(Exercise) Omit every picture. Return all other data as it stands.

***

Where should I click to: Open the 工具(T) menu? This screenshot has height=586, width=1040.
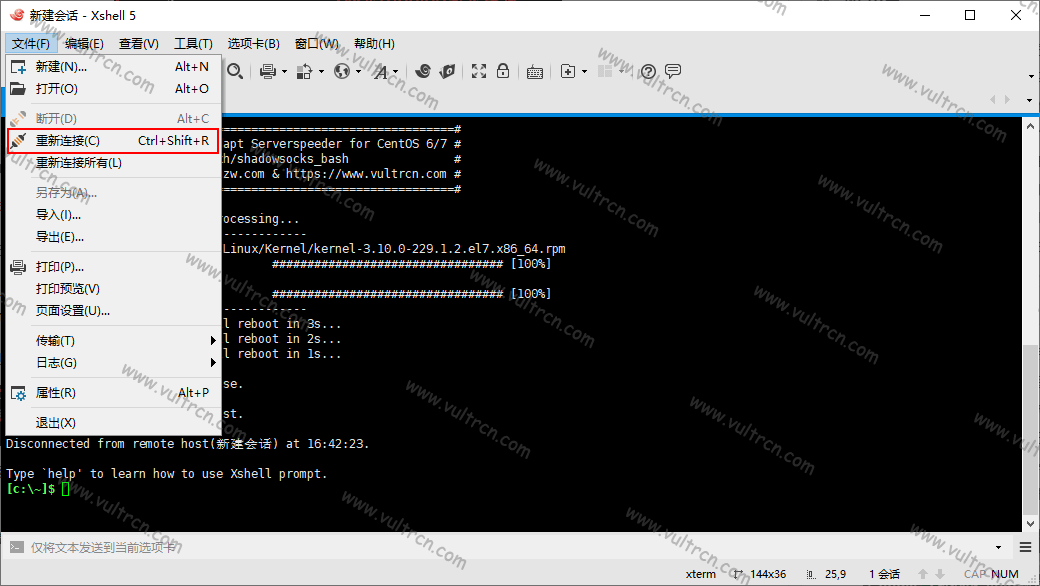193,44
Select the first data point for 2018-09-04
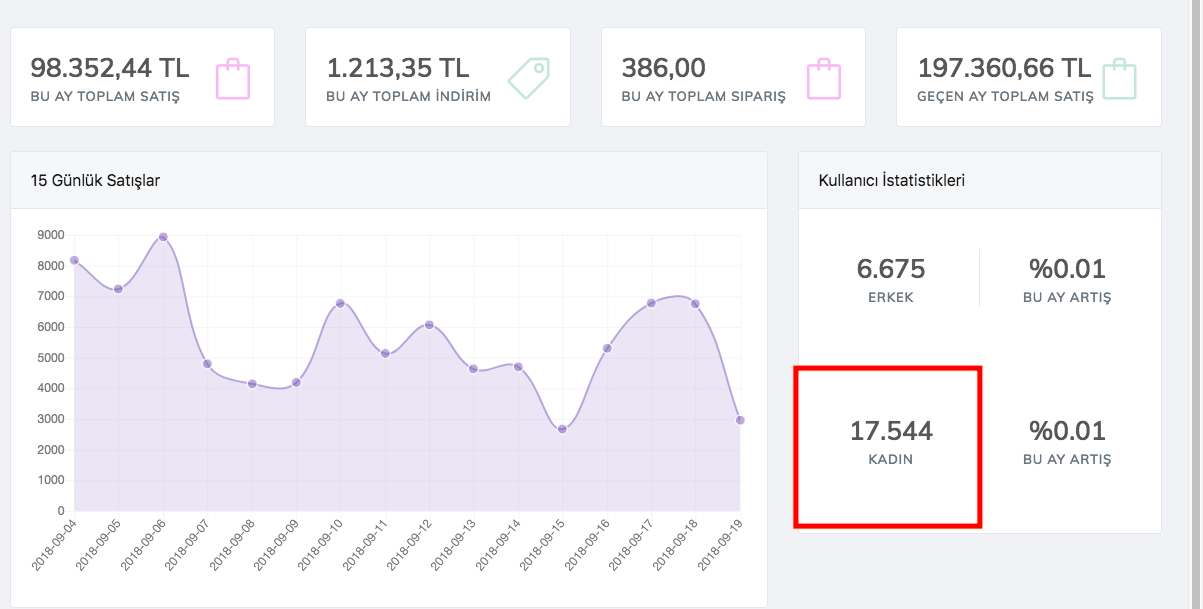1203x609 pixels. tap(74, 260)
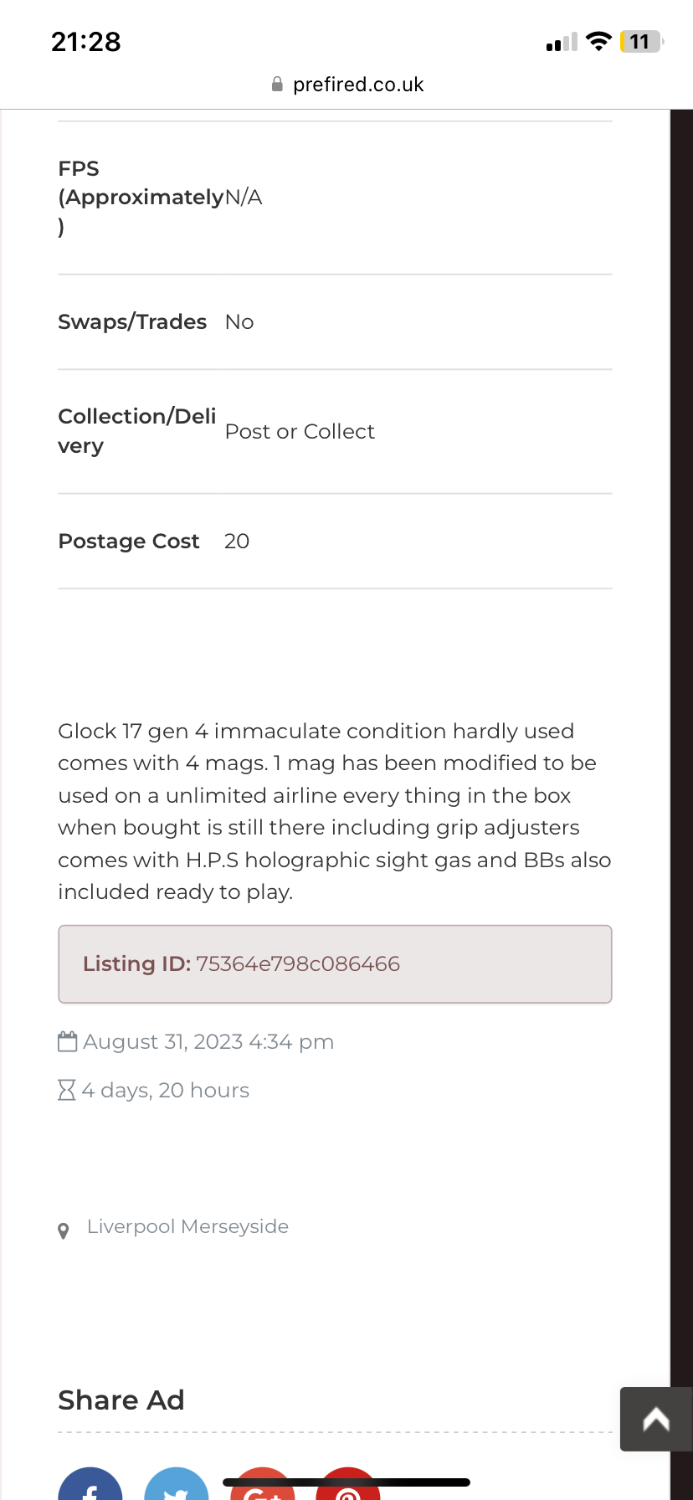Tap the location pin icon
The image size is (693, 1500).
coord(64,1231)
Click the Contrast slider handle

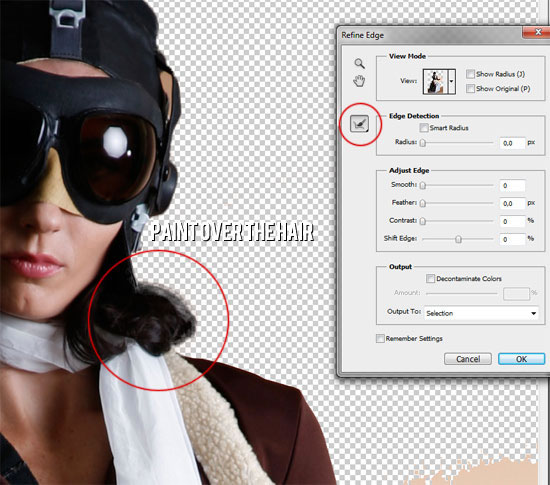click(423, 221)

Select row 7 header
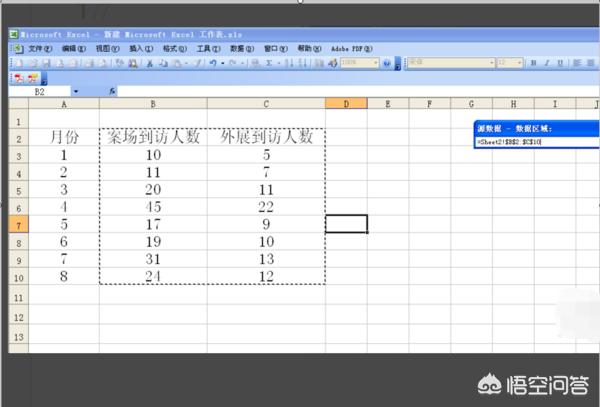[x=17, y=224]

***

(Completed task)
Where should I click to: Open the 工具(T) menu? This screenshot has height=586, width=1040.
193,44
Select the first data point for 2018-09-04
1203x609 pixels. tap(74, 260)
Tap the location pin icon
The image size is (693, 1500).
coord(64,1231)
Click the Contrast slider handle

click(423, 221)

Select row 7 header
[x=17, y=224]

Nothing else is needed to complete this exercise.